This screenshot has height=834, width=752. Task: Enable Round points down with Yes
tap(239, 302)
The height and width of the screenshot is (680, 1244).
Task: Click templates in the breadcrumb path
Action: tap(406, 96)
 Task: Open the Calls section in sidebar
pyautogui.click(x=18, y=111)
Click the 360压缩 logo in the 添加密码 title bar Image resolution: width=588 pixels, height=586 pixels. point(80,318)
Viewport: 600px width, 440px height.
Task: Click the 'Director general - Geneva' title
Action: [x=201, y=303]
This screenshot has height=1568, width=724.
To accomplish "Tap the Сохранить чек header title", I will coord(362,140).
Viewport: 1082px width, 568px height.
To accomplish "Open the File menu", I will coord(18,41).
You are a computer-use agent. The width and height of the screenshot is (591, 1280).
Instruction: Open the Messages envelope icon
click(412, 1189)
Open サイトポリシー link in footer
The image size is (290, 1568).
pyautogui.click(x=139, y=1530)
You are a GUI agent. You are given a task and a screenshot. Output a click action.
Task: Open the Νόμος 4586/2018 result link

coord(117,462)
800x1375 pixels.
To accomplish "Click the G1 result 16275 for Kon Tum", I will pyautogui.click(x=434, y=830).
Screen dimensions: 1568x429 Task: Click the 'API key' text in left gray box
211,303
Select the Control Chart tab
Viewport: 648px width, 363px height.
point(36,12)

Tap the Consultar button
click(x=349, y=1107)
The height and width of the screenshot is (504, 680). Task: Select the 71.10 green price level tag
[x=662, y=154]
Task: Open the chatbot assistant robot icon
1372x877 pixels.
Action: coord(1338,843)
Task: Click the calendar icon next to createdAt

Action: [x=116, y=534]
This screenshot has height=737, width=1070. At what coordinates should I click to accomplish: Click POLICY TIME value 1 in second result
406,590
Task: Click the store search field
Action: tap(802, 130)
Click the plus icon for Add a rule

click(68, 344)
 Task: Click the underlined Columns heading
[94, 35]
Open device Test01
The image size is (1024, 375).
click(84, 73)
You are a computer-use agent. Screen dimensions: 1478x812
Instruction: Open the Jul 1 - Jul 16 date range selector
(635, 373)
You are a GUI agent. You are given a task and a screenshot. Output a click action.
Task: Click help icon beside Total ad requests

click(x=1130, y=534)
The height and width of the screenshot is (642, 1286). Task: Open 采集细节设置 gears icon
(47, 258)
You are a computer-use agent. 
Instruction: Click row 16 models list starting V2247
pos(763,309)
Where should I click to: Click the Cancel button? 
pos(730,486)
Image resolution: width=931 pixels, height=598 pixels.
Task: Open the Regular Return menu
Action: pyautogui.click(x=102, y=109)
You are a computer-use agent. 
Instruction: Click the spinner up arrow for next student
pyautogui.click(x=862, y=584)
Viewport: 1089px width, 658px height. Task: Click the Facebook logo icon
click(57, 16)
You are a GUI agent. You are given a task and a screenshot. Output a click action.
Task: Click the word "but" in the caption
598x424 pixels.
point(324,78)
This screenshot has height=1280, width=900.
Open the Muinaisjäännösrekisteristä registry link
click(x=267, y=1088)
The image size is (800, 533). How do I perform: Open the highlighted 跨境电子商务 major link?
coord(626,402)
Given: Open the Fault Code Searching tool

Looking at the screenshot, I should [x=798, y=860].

==========

● Prompt:
Count up the lines in the listing that hold the word "will", and give that number only.

● Answer space:
3